Montgomery on Cromwell’s Military Legacy

by Scott Manning on June 6, 2013

Bernard MontgomeryIf Americans could get over his depiction in Patton (1970), they might learn to like British General Bernard Montgomery (1887-1976), or at least find him endearing.1

I got over my hate and I read his works every now and then. In A History of Warfare, he provides a chronological overview of war, sprinkled with his commentary throughout. The latter is what is interesting.

Consider Montgomery’s commentary on Oliver Cromwell (1599-1658), the hardline puritan who rose to brilliant military commander during the English Civil Wars (1642-51) and eventually became Lord Protectorate (r. 1653-58), or “military dictator.”

Montgomery dedicates several pages describing Cromwell’s rise to power, as well as his military achievements, providing analysis of his organization of armies, strategy in war, and tactics on the battlefield. However, he freely admits that Cromwell’s “military courage and caution turned to political blustering and hesitancy.”2

At the end of his narrative, Montgomery laments, “It is sad that Cromwell should be remembered more for his unfortunate dictatorship than for his idealism, his courage, and his genius as a trainer and commander of cavalry and as a strategist.”3

Rarely does an author show his true colors for a historical figure so blatantly. However, Montgomery takes it a step further, “Sir Winston Churchill once referred to me as a Cromwellian figure, because he said, I always tried both to praise the Lord and to pass the ammunition.”4   Quite simply, Montgomery fancies himself a Cromwell-like figure without all the bad stuff.

It is easy to forgive his hero worship, because it is so refreshingly honest.


  1. Or as he preferred to be called, Field-Marshal Viscount Montgomery of Alamein. Bear with me, Americans struggle with long titles. []
  2. Field-Marshal Viscount Montgomery of Alamein, A History of Warfare (Cleveland: The World Publishing Company, 1968), 286. []
  3. Ibid. []
  4. Ibid., 282. []

{ 4 comments… read them below or add one }

1 Ollie June 6, 2013 at 11:19 AM

If we examine Cromwell’s whole record, we can not deny that he massacred 1000′s of people, the people he was sworn to lord over with protection. We can not pick and choose which parts of someone’s life to admire. If we can, then we run the risk of people admiring the charming aspects of Khan or the Fuhrer.


2 Albiccia June 6, 2013 at 11:23 AM

I think that Cromwell was the Hitler of his time, killing thousands of Irish, women, children, priests, masscuring them even in their churches. He also banned many things from England during his time as Lord Protecter such as Christmas. God Save Charles the Second!

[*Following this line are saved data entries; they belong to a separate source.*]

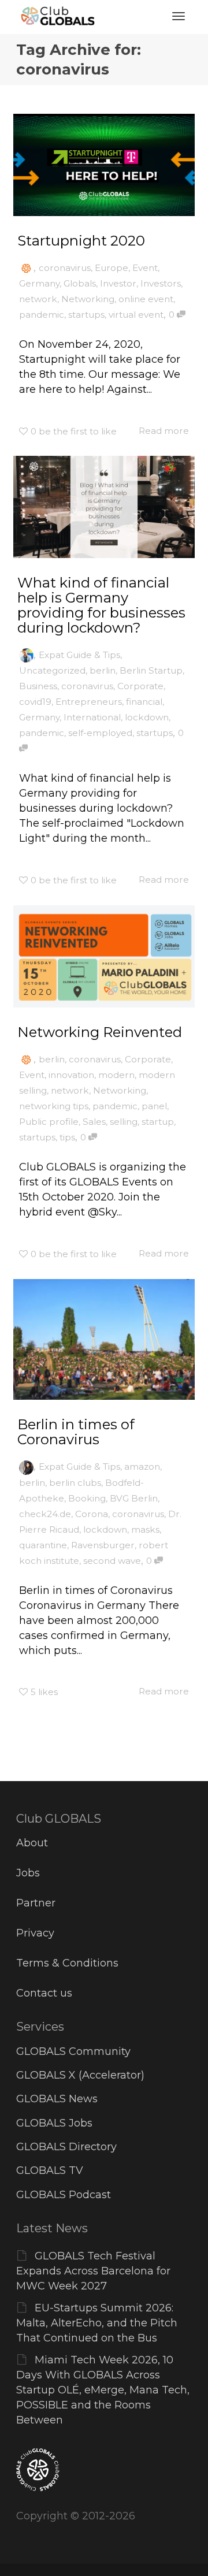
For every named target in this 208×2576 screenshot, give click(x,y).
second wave (112, 1560)
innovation (71, 1074)
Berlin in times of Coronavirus (76, 1432)
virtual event (136, 314)
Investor (118, 283)
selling (124, 1121)
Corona (91, 1513)
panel (154, 1106)
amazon (142, 1466)
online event (145, 298)
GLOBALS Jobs (54, 2123)
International (92, 717)
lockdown (147, 717)
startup (158, 1121)
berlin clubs (75, 1482)
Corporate (140, 686)
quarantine (43, 1545)
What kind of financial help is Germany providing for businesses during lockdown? (101, 605)
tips (67, 1137)
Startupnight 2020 (81, 240)
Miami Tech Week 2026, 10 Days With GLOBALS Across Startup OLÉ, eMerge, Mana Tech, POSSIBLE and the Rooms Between (103, 2390)
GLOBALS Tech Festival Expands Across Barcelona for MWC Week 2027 (93, 2271)
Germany (39, 283)
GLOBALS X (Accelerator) (80, 2075)
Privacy (35, 1933)
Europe (111, 267)
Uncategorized (52, 670)
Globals (80, 283)
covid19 (35, 701)
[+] (104, 165)
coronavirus (65, 267)
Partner (35, 1903)
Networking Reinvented (99, 1032)
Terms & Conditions (67, 1963)
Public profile (49, 1121)
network (38, 298)
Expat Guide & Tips (79, 654)
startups (86, 314)
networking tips (53, 1106)
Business (38, 686)
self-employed (100, 732)
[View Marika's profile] (26, 1466)
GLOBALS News (57, 2098)
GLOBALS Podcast (63, 2194)
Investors (160, 283)
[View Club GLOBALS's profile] (26, 267)
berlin (103, 670)
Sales (94, 1121)
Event (145, 267)
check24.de (45, 1513)
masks (145, 1529)
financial (144, 701)
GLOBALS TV (49, 2170)
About (32, 1843)
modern (116, 1074)
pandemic (41, 314)
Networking (87, 298)
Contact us (44, 1993)
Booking (87, 1498)
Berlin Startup (151, 670)
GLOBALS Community (73, 2051)
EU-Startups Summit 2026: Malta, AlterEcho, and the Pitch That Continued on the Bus (96, 2323)
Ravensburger (103, 1545)
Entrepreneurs (88, 701)
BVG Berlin (134, 1498)
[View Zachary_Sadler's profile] (26, 654)
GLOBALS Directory (66, 2146)
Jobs (28, 1873)
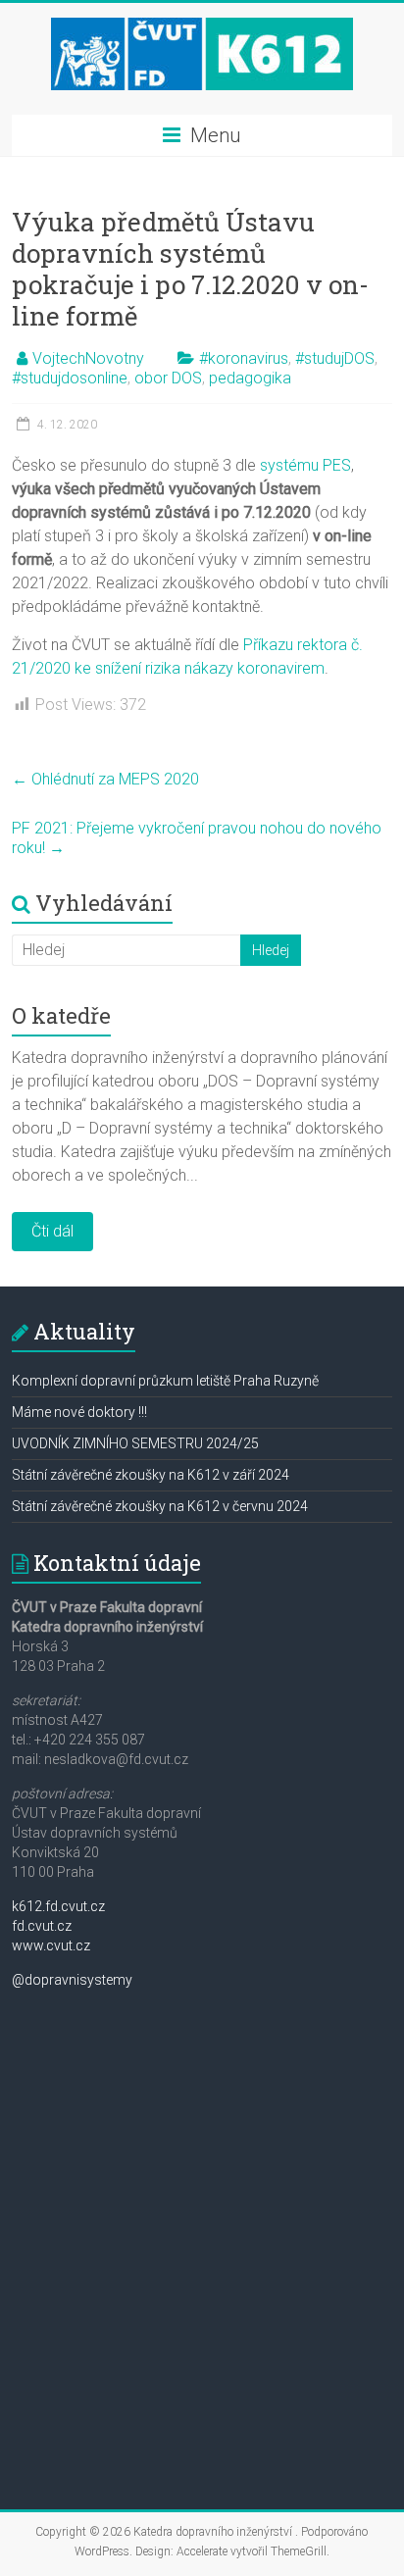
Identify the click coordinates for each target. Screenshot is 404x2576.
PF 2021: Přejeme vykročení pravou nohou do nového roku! (196, 838)
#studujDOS (335, 358)
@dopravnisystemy (72, 1980)
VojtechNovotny (88, 358)
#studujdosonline (69, 378)
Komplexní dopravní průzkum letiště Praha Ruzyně (165, 1381)
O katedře (61, 1015)
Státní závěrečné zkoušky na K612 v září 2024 (150, 1475)
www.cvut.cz (51, 1945)
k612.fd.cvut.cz (58, 1906)
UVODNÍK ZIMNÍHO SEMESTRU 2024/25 (135, 1443)
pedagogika (250, 378)
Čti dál (52, 1231)
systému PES (305, 465)
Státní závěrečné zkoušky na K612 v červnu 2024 (160, 1506)
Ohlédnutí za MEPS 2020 (105, 779)
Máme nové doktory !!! (79, 1412)
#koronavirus (243, 358)
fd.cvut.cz (42, 1926)
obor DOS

3 ArchieD June 6, 2013 at 11:46 AM

As children we learn to hate Cromwell. We spit blood when his name comes up. As adults we should do some of our own research and realize the myth has become bigger than the man. He kept the country together, denied the crown, and did what he thought was best for democracy. Without him, we would have reconciled prematurely and ended up in the same situation before the Revolution. He is part of our story. Embrace him, the good and the bad.


4 ArchieD June 6, 2013 at 11:48 AM

And cheers to an American who reads and appreciates Montgomery!